Data Processing Addendum
How we handle personal data on your behalf when you use TrustLocker to send files containing information about others.
Last updated: 6 April 2026
1. Roles
Where a user uploads files or creates transfer records containing personal data, that user generally acts as the data controller for the content they choose to upload. TrustLocker acts as processor to the extent it stores, hosts, transmits, and secures that data on the user’s behalf.
2. Subject matter and duration
The processing covers account-linked storage, transfer handling, release timing, file access, and related support or security activity for as long as the service relationship continues and for any additional period required by law or legitimate operational necessity.
3. Categories of data
- Account holder identity and contact details.
- Recipient contact details.
- Transfer metadata and audit data.
- File content chosen by the user.
4. Processor obligations
- Process personal data only as necessary to provide the service.
- Apply reasonable technical and organisational safeguards.
- Restrict internal access on a need-to-know basis.
- Support the controller with rights requests where applicable and feasible.
5. Sub-processors
TrustLocker may use infrastructure, hosting, authentication, and storage providers to deliver the service.

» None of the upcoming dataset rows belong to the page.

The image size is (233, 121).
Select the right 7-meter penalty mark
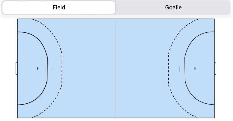(180, 69)
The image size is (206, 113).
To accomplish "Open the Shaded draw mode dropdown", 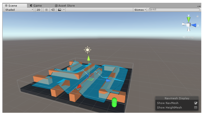I will click(19, 10).
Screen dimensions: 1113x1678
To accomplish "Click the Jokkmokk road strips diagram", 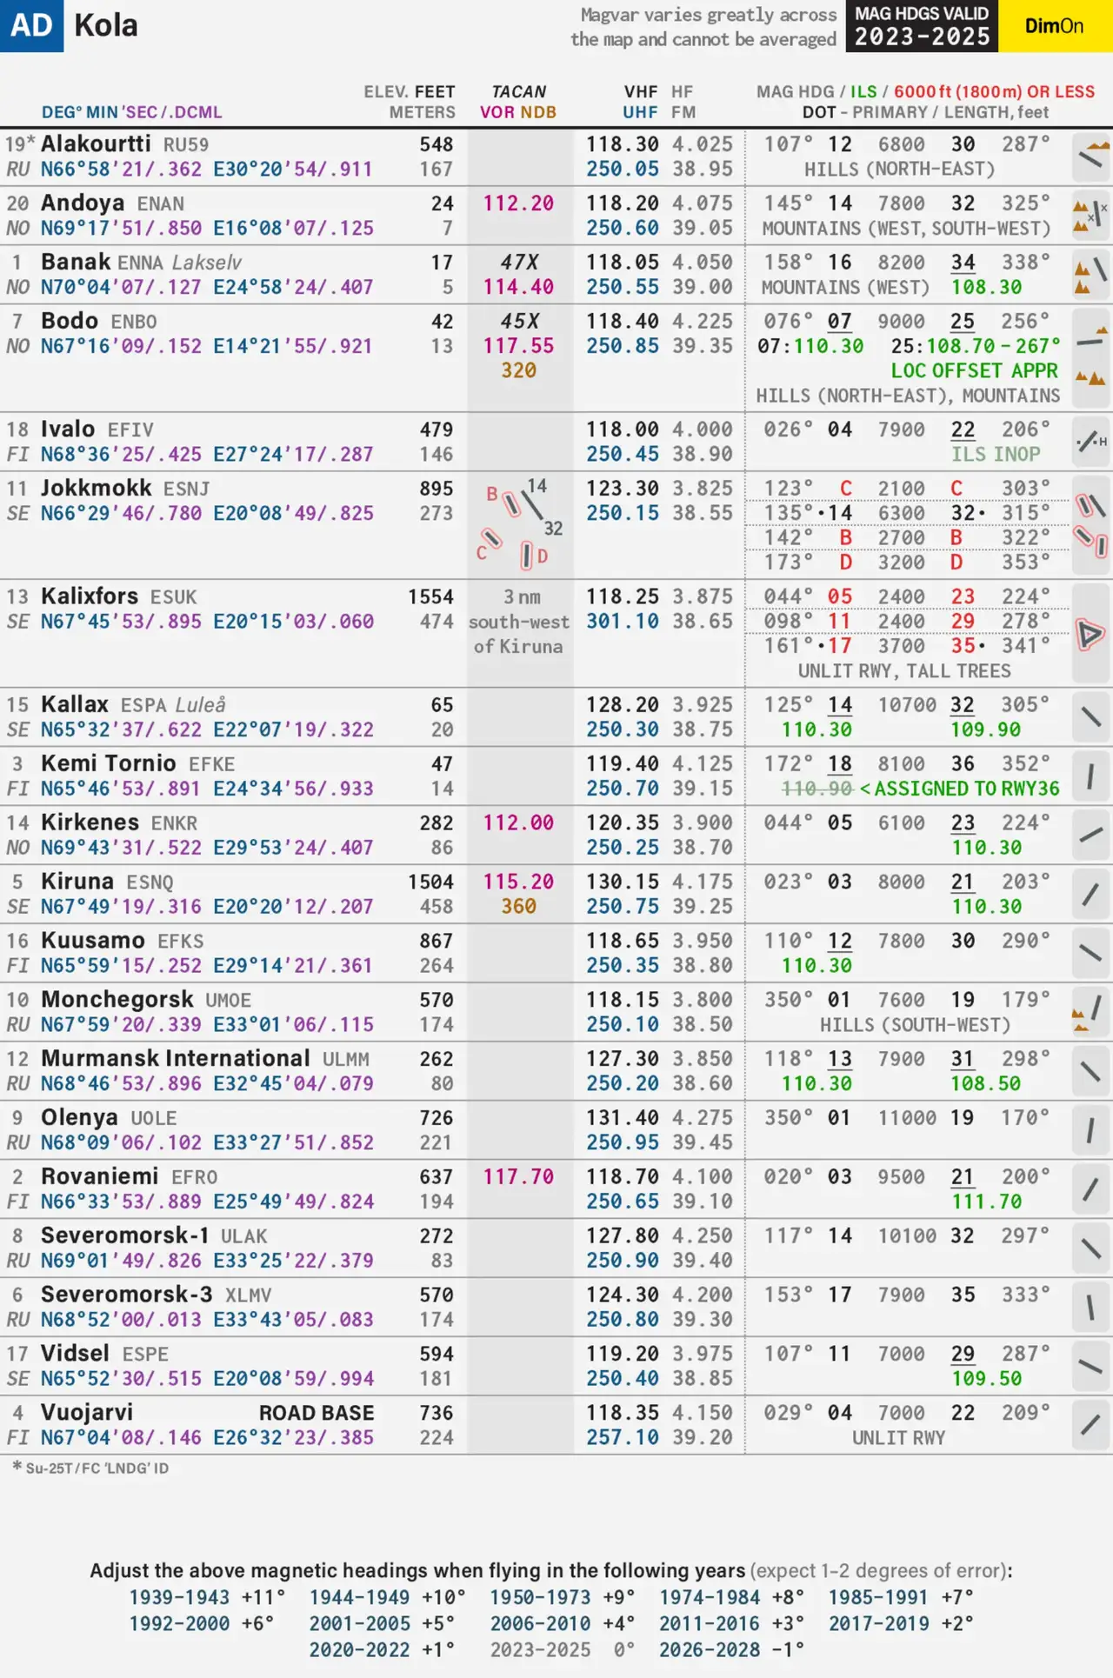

Those providers act as sub-processors or service providers to the extent they process personal data for service delivery.
6. International transfers
Where a sub-processor handles data outside the UK, appropriate legal safeguards should be used under applicable data protection law.
7. Security incidents
Where TrustLocker becomes aware of a personal data breach affecting processed personal data, we will take reasonable steps to investigate, contain, and notify where required by law.